Electrical and Thermal Conductivity for Mo-ZrO_(2) Cermet by Fractal Characterization of Microstructure

金属陶瓷物理性能与材料组分和空间组织结构密切相关,其组成相的形态分布具有分形特征。基于渗流理论和分形理论,通过对材料微观结构图像的二值化处理进行导通相分形维数计算,建立分形维数与导通相微观形貌、渗流临界指数之间的定量表征,研究Mo-ZrO_(2)金属陶瓷全组分范围内材料微观结构与电导率和热导率之间的关系。结果表明:导通相面积分形维数随着Mo体积分数的增加而增加,电导率与分形维数遵循渗流转变特征。采用通用有效介质(GEM)方程建立基于导通相分形维数的金属陶瓷电导率和热导率模型,实现材料微观组织定量分析结果与金属陶瓷的渗流模型相结合,有效预测材料宏观物理性质的梯度变化。

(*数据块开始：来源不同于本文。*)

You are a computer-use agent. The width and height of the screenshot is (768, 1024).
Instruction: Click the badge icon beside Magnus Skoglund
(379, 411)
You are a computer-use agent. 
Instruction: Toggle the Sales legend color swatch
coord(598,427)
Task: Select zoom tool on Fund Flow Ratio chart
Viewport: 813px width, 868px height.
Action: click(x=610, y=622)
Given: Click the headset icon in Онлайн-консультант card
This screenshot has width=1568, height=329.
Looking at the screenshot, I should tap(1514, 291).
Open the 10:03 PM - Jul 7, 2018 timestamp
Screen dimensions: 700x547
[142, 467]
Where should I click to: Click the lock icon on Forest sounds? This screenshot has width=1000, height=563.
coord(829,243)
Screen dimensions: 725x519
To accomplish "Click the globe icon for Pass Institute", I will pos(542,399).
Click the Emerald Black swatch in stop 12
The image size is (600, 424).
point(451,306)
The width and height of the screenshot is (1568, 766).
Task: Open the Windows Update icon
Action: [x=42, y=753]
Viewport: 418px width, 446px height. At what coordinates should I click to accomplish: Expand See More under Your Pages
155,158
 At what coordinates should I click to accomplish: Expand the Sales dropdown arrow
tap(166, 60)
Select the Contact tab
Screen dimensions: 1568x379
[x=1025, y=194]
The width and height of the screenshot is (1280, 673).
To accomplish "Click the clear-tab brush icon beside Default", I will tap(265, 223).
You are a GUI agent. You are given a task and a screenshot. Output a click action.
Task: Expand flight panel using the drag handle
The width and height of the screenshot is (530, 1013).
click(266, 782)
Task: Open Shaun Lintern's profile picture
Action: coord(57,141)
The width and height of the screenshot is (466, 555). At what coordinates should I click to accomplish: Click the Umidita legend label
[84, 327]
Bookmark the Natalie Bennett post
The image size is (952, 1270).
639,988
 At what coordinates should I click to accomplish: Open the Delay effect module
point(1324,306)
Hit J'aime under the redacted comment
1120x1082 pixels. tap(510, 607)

The physical properties of cermet are closely related to the material composition and spatial structure, and its morphological distribution of composition phase have fractal characteristic.Based on the percolation theory and fractal theory, the fractal dimensions of the conducting phase were calculated through the binarization of the microstructure image analysis.The quantitative characterizations between the fractal dimension, microscopic morphology of the conducting phase and the critical exponent of percolation were established.The relationship between the microstructure and its electrical and thermal conductivity in the full composition range of Mo-ZrO_(2) cermet were studied.The results indicate that the fractal dimension of the conducting phase increases with the increase of the Mo volume fraction, and the relationship between conductivity and fractal dimension is consistent with the percolation theory.Based on the fractal dimension of the conducting phase, the General Effective Medium(GEM)equation was used to establish the electrical conductivity and the thermal conductivity models of cermet.By combining the quantitative analysis results of the microstructure and the percolation model of cermet, the gradient change of the macroscopic physical properties of the cermet can be effectively predicted.